Problem to solve
Give back every record exactly as written.

Input data
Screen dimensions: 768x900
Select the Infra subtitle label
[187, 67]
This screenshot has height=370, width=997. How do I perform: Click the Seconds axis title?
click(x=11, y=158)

Reply
Screen dimensions: 768x900
Select the Infra subtitle label
[187, 67]
This screenshot has height=370, width=997. How do I perform: Click the Seconds axis title?
click(x=11, y=158)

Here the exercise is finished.